> [Exercise description]: Leaving the pictures aside, return all of the data below exactly.

Saved entries:
····················

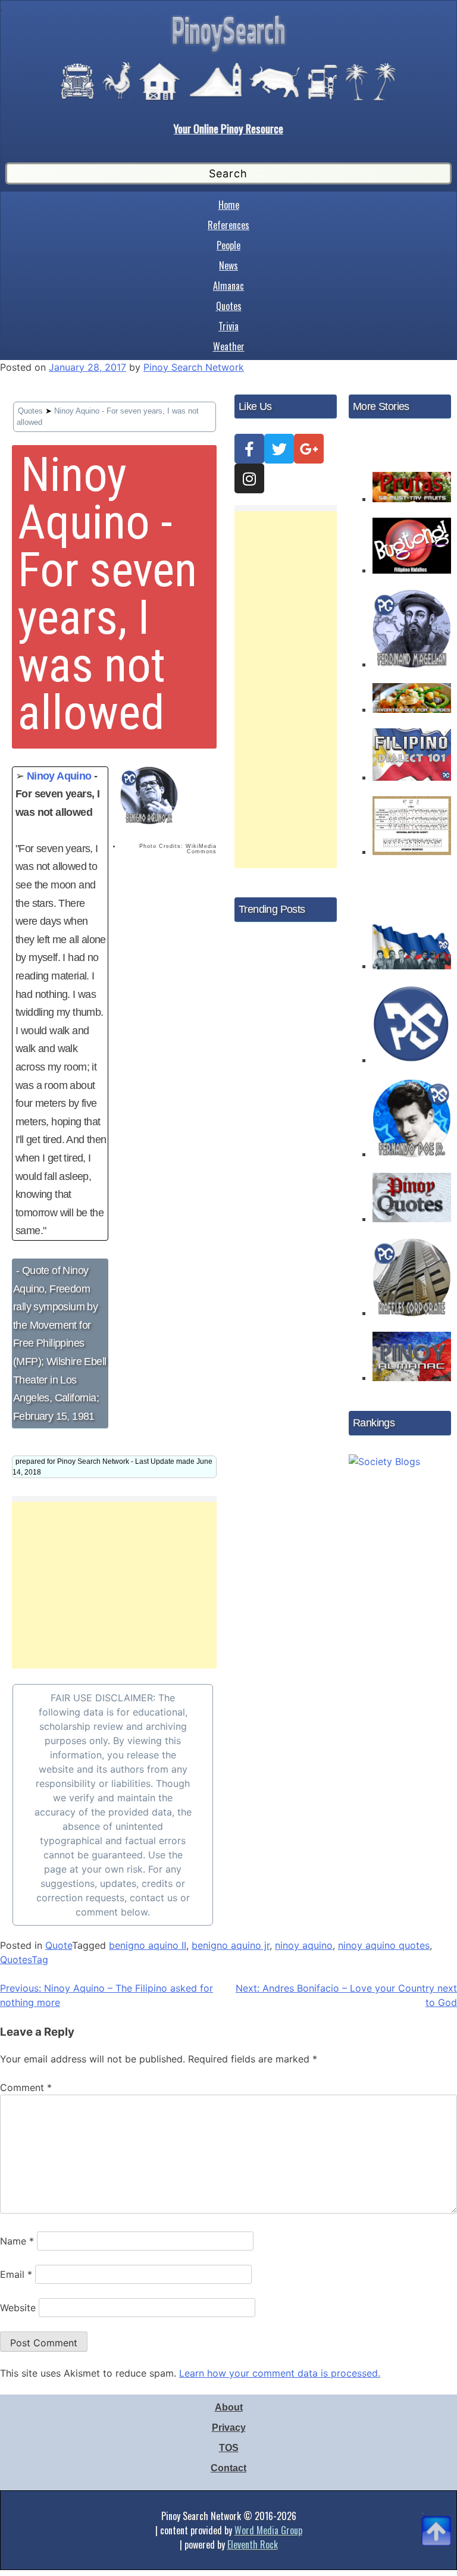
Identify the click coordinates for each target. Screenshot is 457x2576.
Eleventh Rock (252, 2544)
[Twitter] (279, 449)
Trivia (228, 326)
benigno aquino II (147, 1945)
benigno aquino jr (231, 1945)
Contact (228, 2468)
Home (228, 205)
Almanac (228, 285)
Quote (58, 1945)
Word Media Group (268, 2530)
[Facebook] (249, 449)
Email (16, 2274)
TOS (229, 2448)
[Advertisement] (114, 1585)
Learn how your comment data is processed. (279, 2373)
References (228, 225)
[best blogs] (384, 1458)
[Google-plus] (309, 449)
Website (18, 2308)
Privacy (229, 2427)
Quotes (229, 306)
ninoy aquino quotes (384, 1945)
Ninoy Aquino (59, 776)
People (228, 245)
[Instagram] (249, 478)
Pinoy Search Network (193, 367)
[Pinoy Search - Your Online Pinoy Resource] (228, 51)
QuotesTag (24, 1959)
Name (17, 2241)
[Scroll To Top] (436, 2516)
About (229, 2407)
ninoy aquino (304, 1945)
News (228, 265)
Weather (229, 346)
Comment (26, 2087)
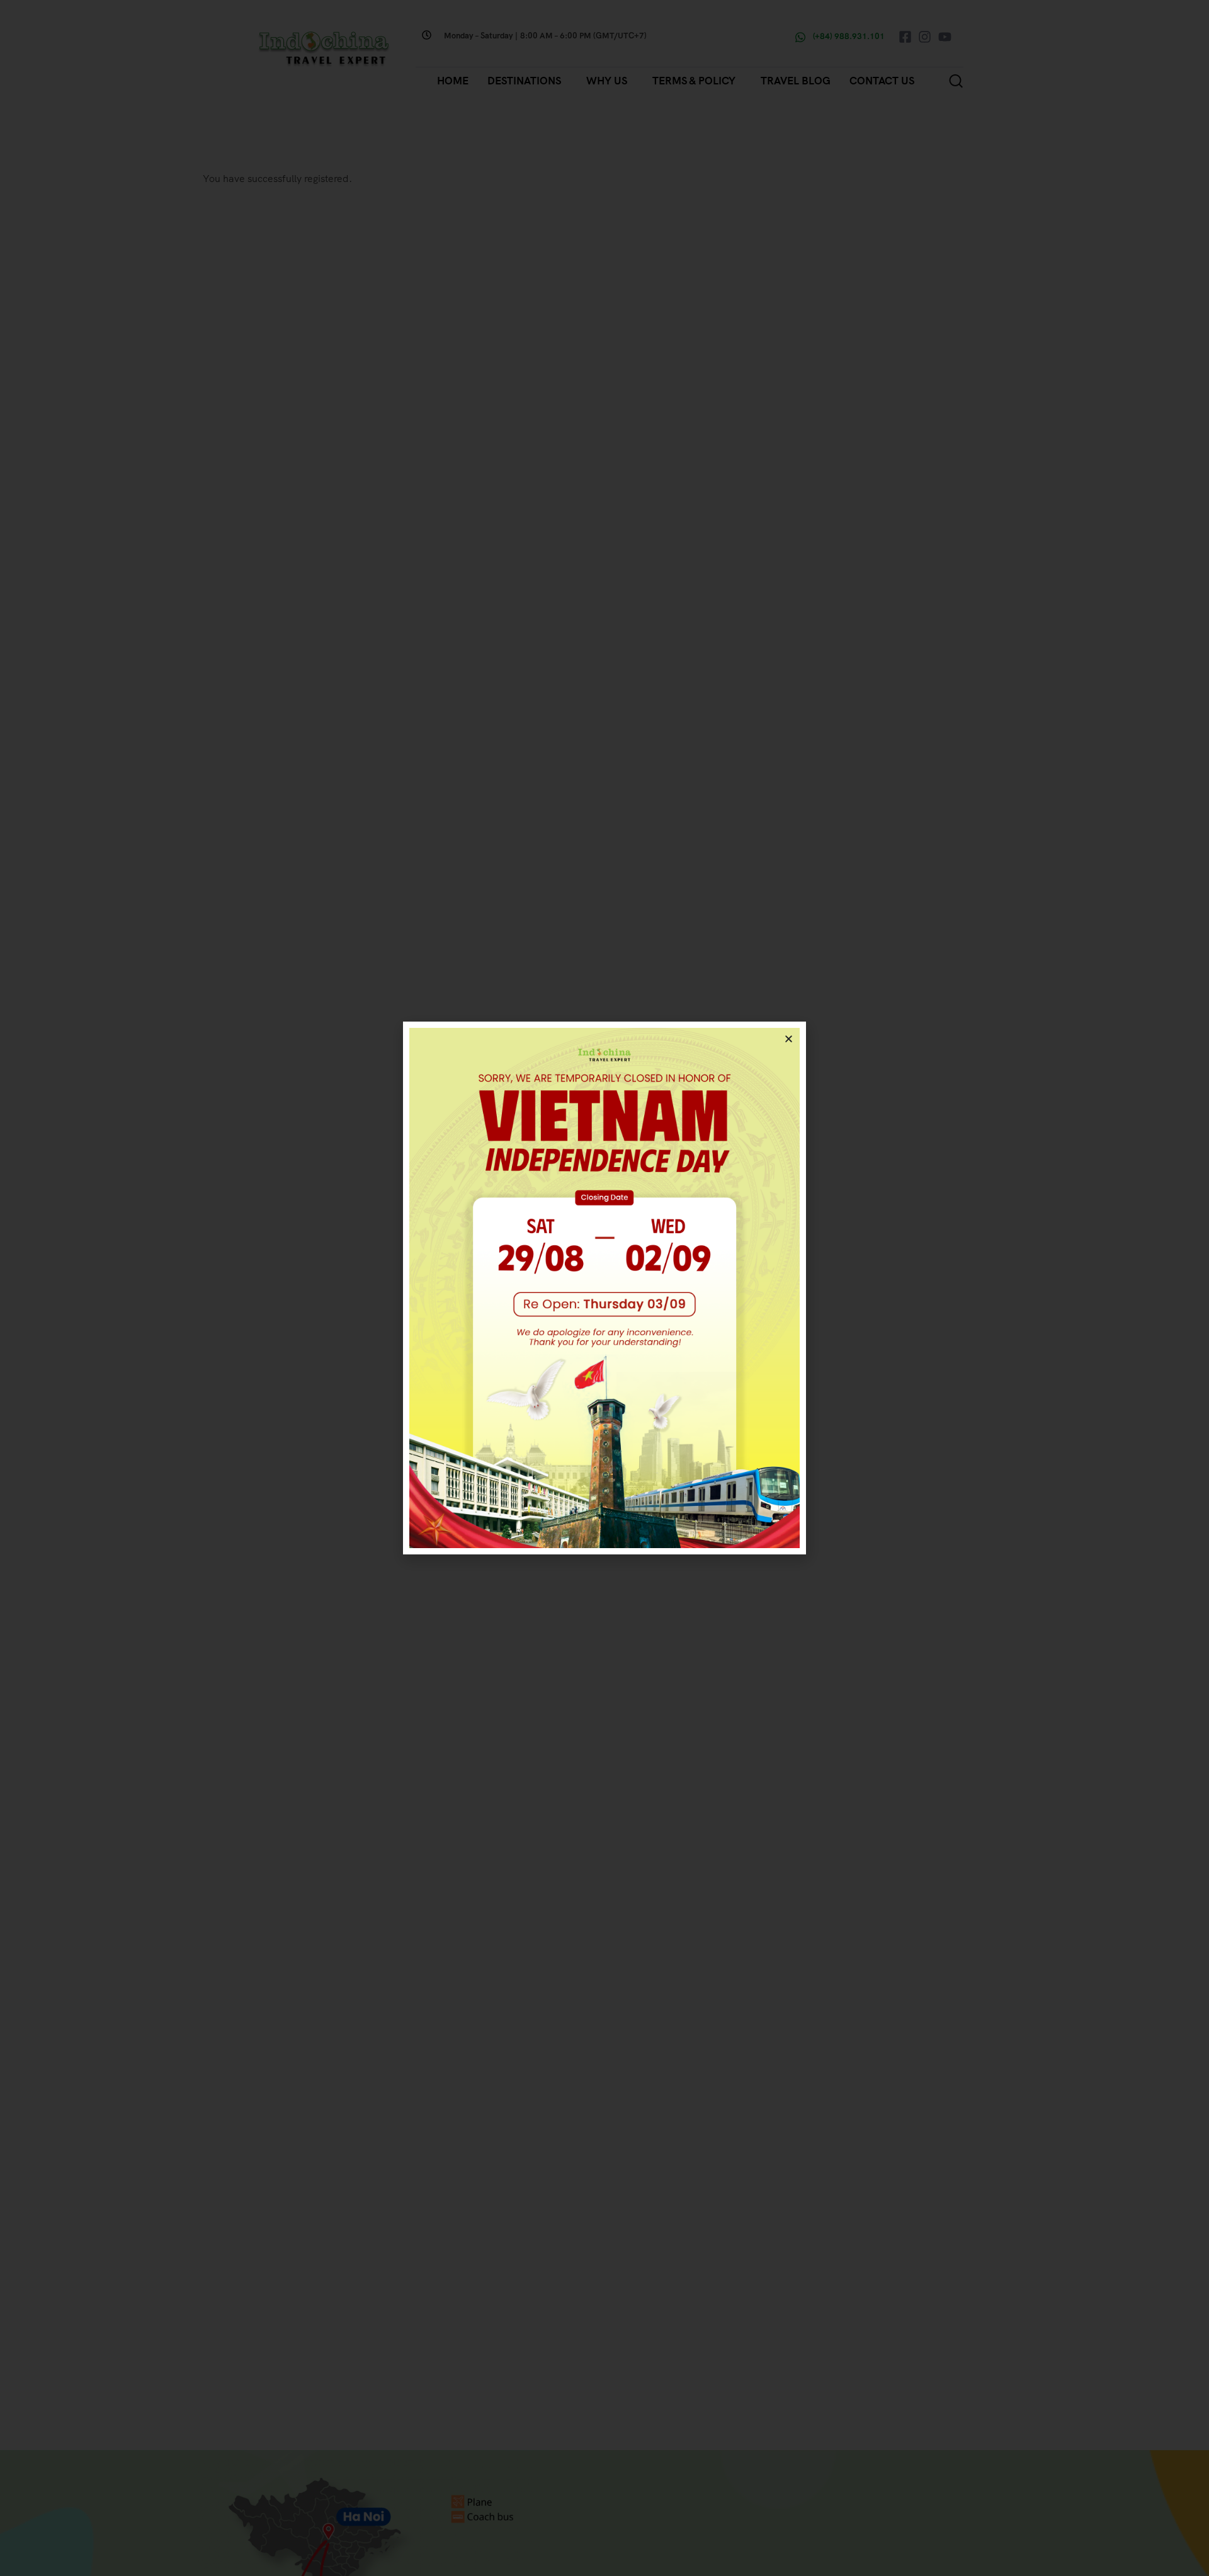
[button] (788, 1039)
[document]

····················

> [Solution for this task]:
Identify the click coordinates for each target. Screenshot is 457x2576.
Eleventh Rock (252, 2544)
[Twitter] (279, 449)
Trivia (228, 326)
benigno aquino II (147, 1945)
benigno aquino jr (231, 1945)
Contact (228, 2468)
Home (228, 205)
Almanac (228, 285)
Quote (58, 1945)
Word Media Group (268, 2530)
[Facebook] (249, 449)
Email (16, 2274)
TOS (229, 2448)
[Advertisement] (114, 1585)
Learn how your comment data is processed. (279, 2373)
References (228, 225)
[best blogs] (384, 1458)
[Google-plus] (309, 449)
Website (18, 2308)
Privacy (229, 2427)
Quotes (229, 306)
ninoy aquino quotes (384, 1945)
Ninoy Aquino (59, 776)
People (228, 245)
[Instagram] (249, 478)
Pinoy Search Network (193, 367)
[Pinoy Search - Your Online Pinoy Resource] (228, 51)
QuotesTag (24, 1959)
Name (17, 2241)
[Scroll To Top] (436, 2516)
About (229, 2407)
ninoy aquino (304, 1945)
News (228, 265)
Weather (229, 346)
Comment (26, 2087)
[button] (788, 1039)
[document]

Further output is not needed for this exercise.